Code Lists Guide

Building diagnostic code lists and medication patterns for UK Biobank extraction

Published

June 2, 2026

This page covers the two types of input files the extraction scripts need: a diagnostic code list CSV and medication regex patterns. It explains the required format, how to create them, where to find validated code lists, and how to pass them to the scripts.


Part 1: Diagnostic code lists

You can either create your own CSV code list or load one from an existing validated repository. The sections below first cover the required format and columns, then explain where to save your file, and finally show how to load directly from Prigge et al. without downloading anything manually.


What is a diagnostic code list?

UK Biobank GP records use two coding systems: Read version 2 and CTV3 (Clinical Terms Version 3). Hospital records use ICD-10 and, for records before ~1995, ICD-9. A code list is simply a table that tells the extraction script which codes correspond to the condition you want to find.

The script extract_diagnoses.R reads your code list and passes it to ukbrapR::get_diagnoses(), which searches the UKB database for matching records.


The code list schema

Your CSV must contain at least the three required columns. The remaining four columns are useful but will not cause errors if absent.

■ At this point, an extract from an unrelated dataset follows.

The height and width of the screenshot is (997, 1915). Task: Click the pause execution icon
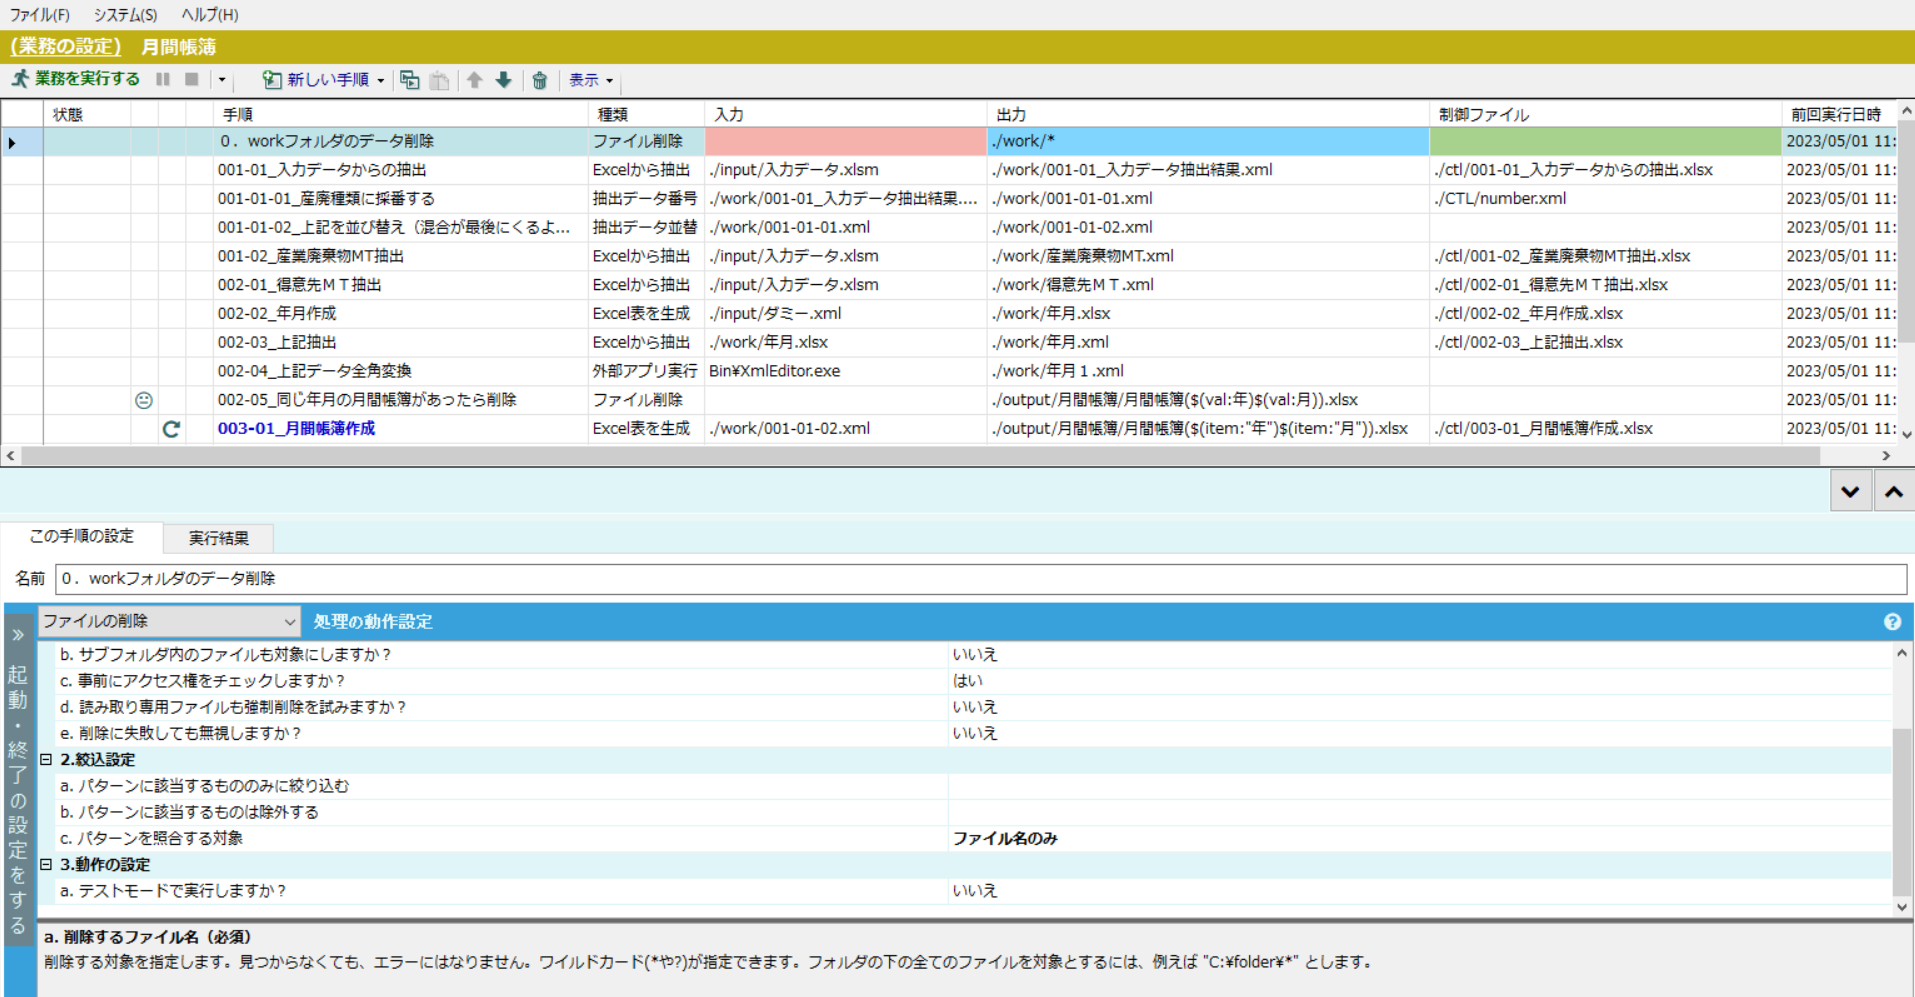coord(163,79)
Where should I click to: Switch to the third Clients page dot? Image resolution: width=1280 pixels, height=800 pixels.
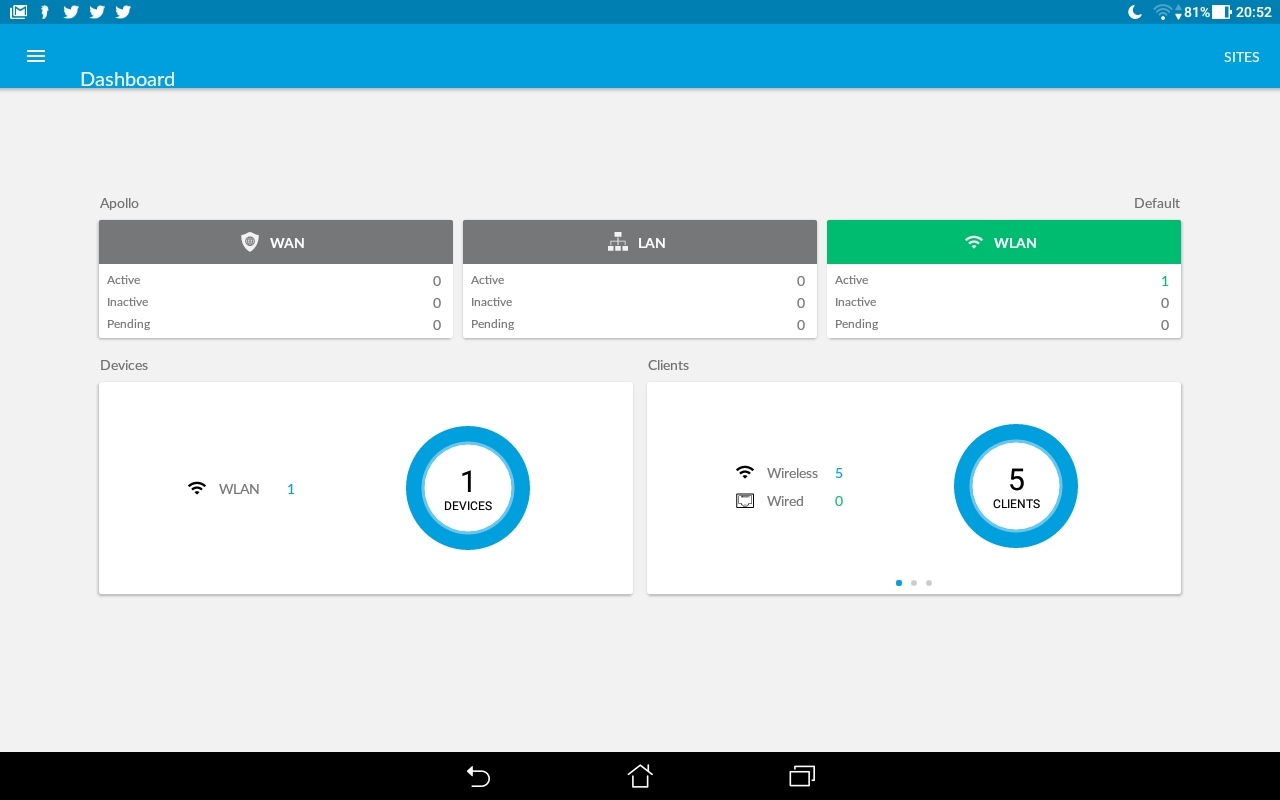tap(929, 582)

Column Required? Example value What it controls
code Required G20 The diagnostic code to search for. Format depends on vocabulary — see the code format table below. Must be uppercase, no trailing whitespace.
condition Required parkinson A short label grouping codes for the same condition. Used to tag extracted events. All codes for one condition should share the same label.
vocab_id Required Read2 Which coding system the code belongs to. Must be one of: Read2, CTV3, ICD10, ICD9.
Description Nice to have Parkinson's disease Human-readable description. Useful for review; not used by the script.
Sub-condition Nice to have parkinson_confirmed A finer-grained label within a condition (e.g. to separate definite from possible cases). Not used by the script.
Diagnosis Nice to have Parkinson's disease Longer clinical name. Not used by the script.
source Nice to have ClinicalCodes.org Where the code came from. Useful for audit.
Importantvocab_id must match exactly

The vocab_id values must be spelled exactly as shown. A common mistake is using “ICD-10” (with a hyphen) from a published code list. The script corrects “ICD-10” to “ICD10” and “ICD-9” to “ICD9” automatically, but “icd10” (lowercase) or “ICD 10” (with a space) will cause silent failures where no records are returned.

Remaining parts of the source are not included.